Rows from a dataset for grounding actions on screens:
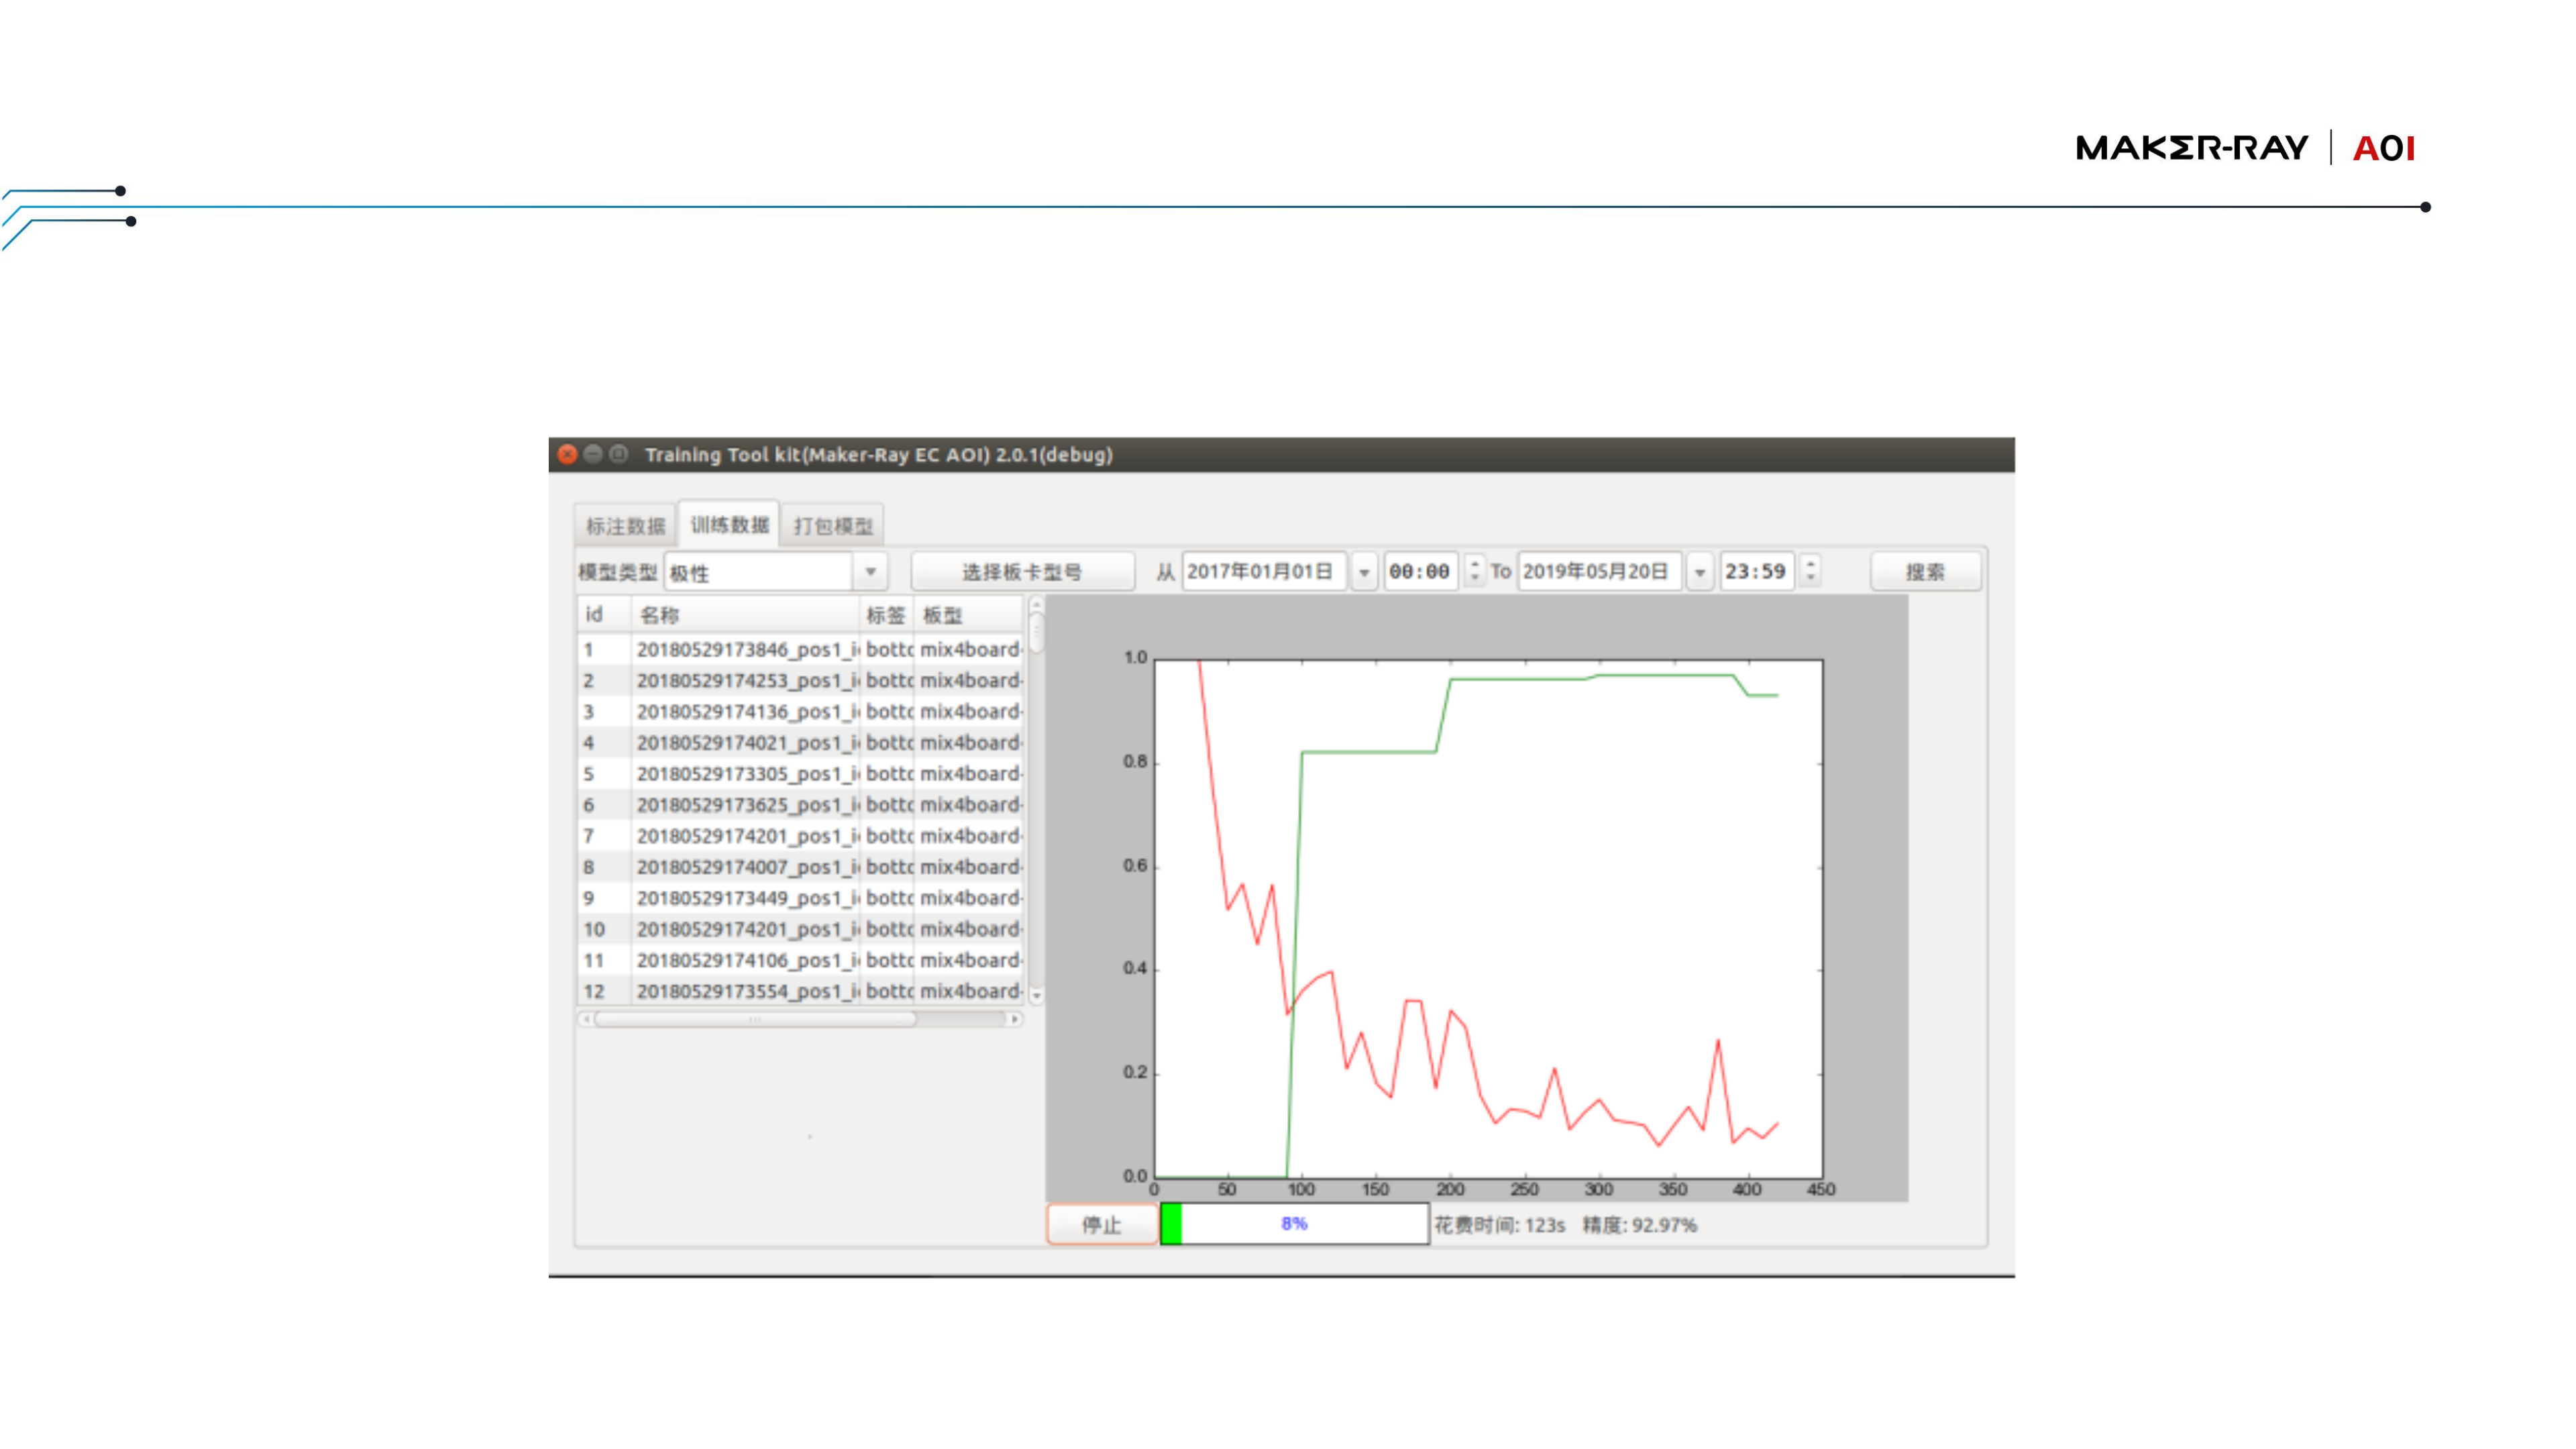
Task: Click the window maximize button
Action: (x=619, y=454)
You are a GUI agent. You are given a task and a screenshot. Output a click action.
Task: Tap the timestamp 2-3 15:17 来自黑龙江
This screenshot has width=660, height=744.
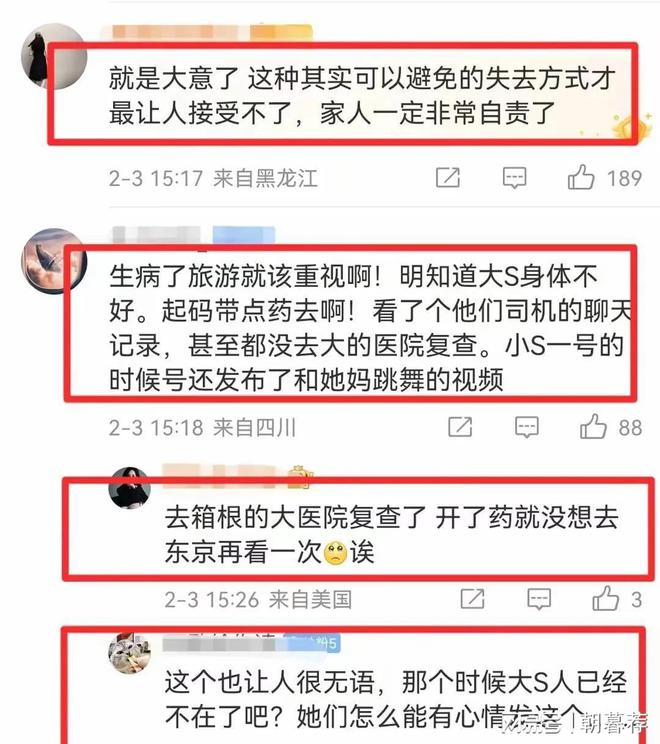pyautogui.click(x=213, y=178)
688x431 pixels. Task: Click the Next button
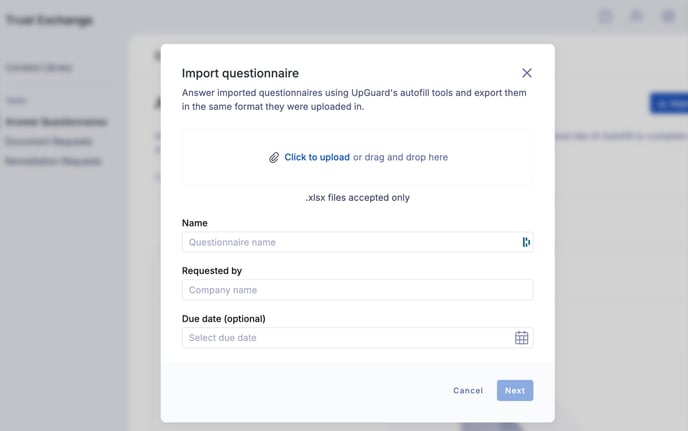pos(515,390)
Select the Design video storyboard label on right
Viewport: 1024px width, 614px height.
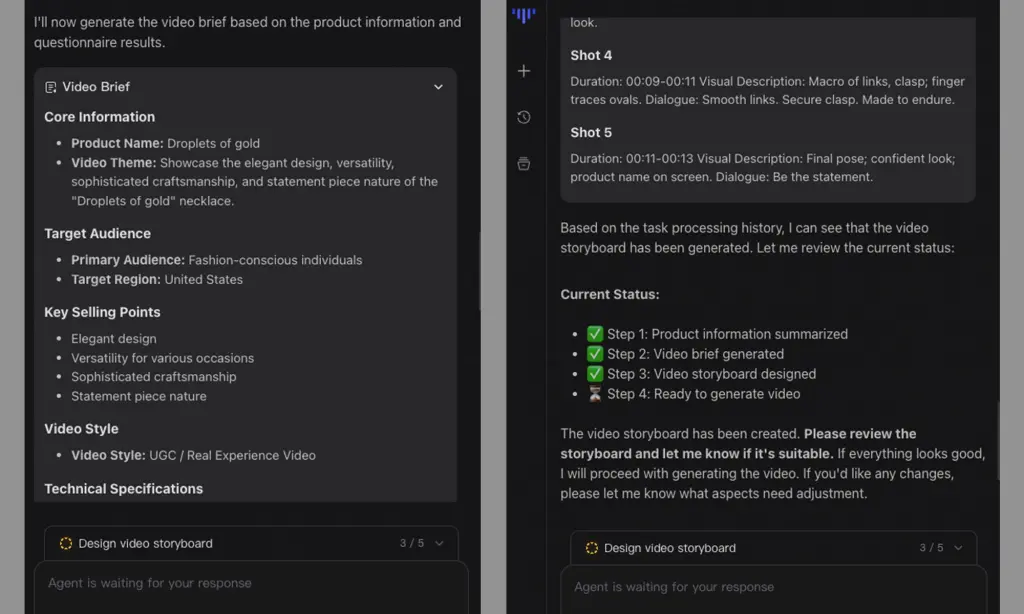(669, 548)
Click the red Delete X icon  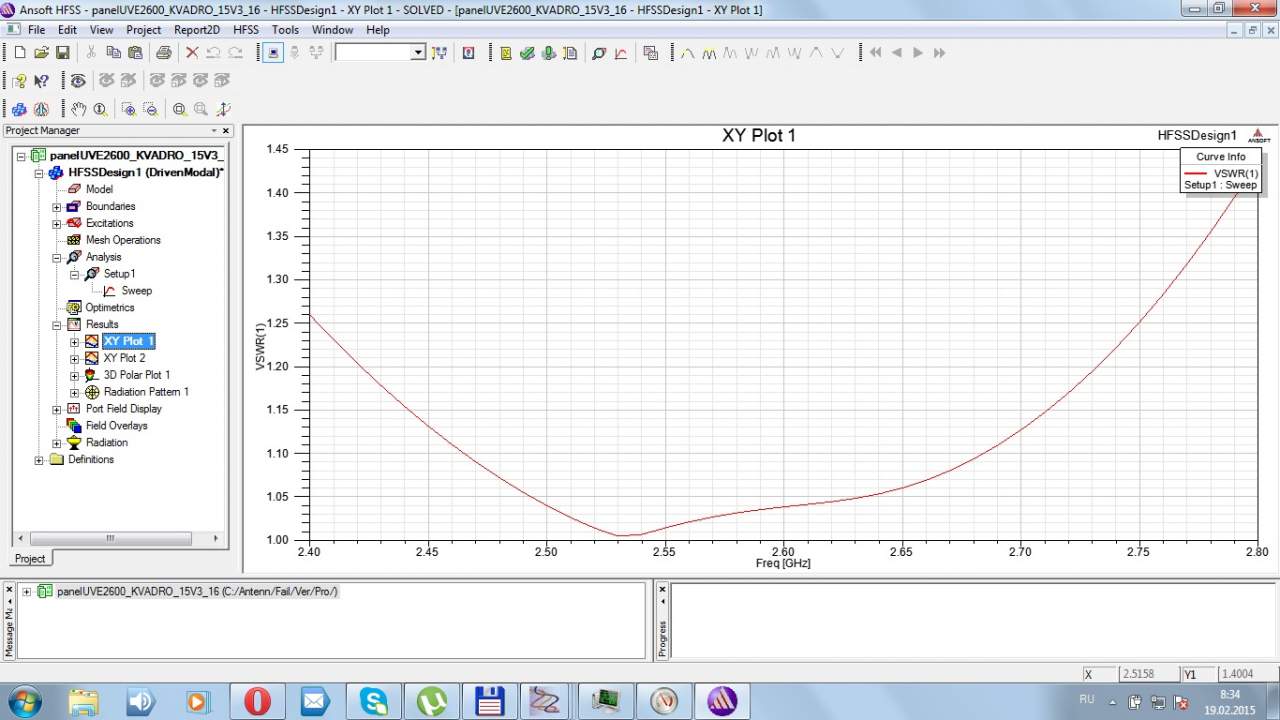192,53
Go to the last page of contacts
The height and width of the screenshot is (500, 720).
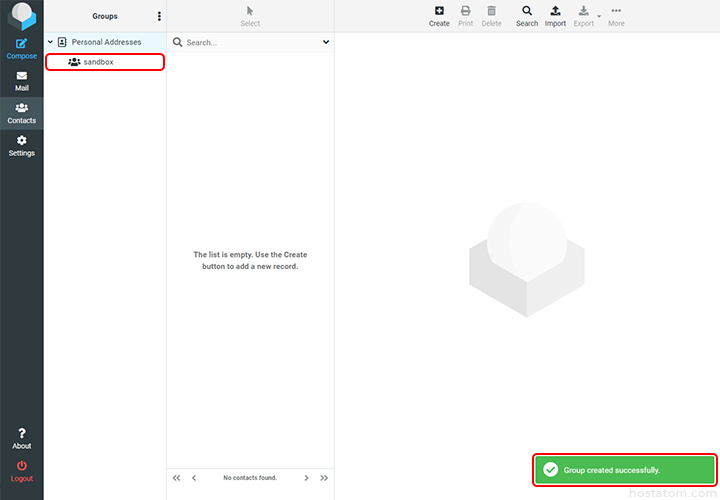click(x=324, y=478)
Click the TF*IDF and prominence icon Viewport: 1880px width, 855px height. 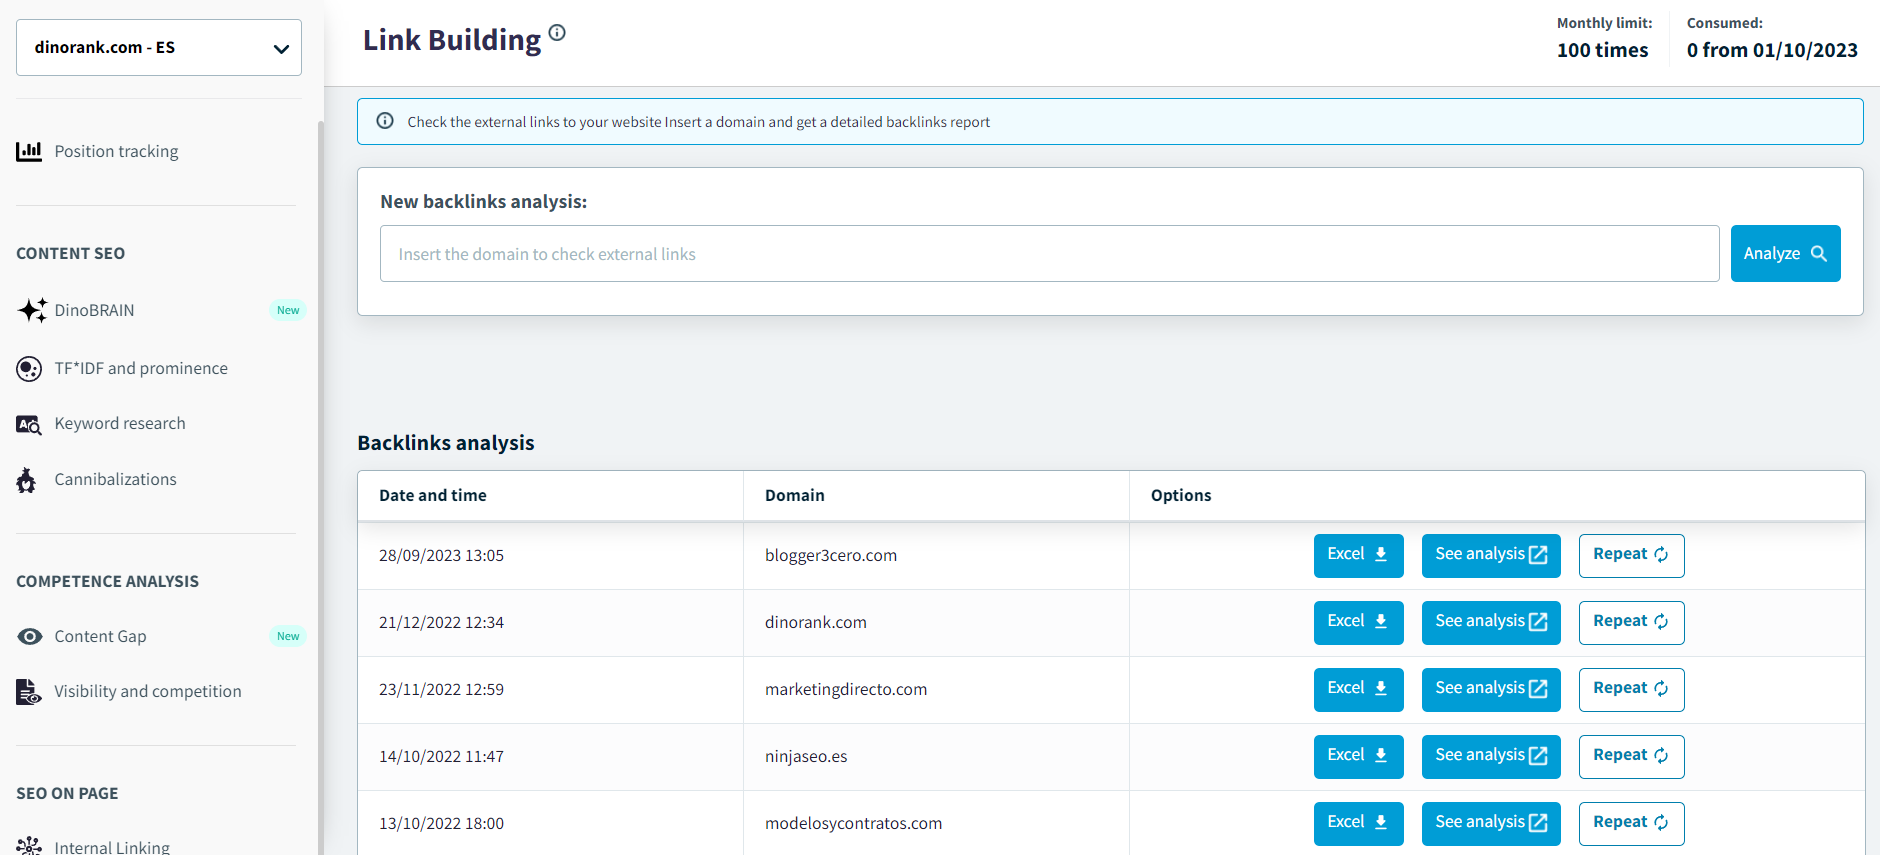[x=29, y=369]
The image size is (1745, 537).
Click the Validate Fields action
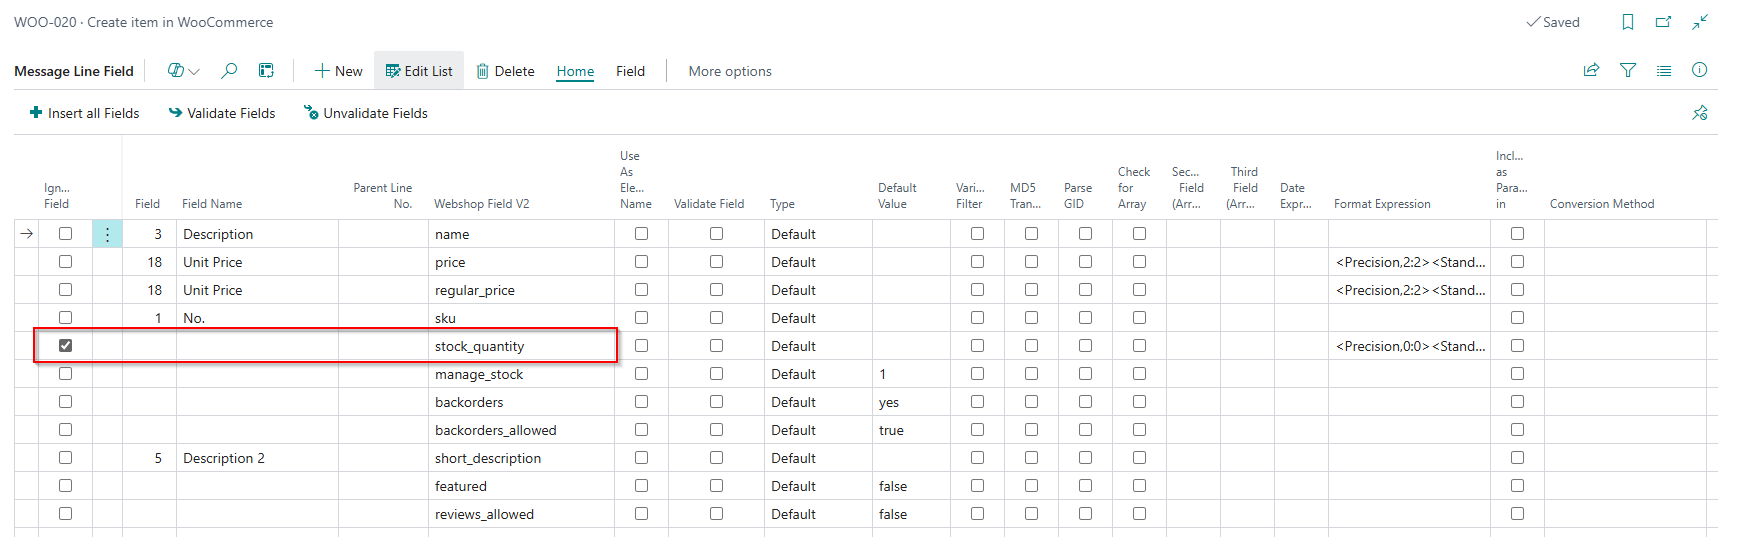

→ What to work on
Tally the lines of the records above that contain the string "screenshot", treating uppercase and lowercase as different. Give only the number.

→ Output of the task
3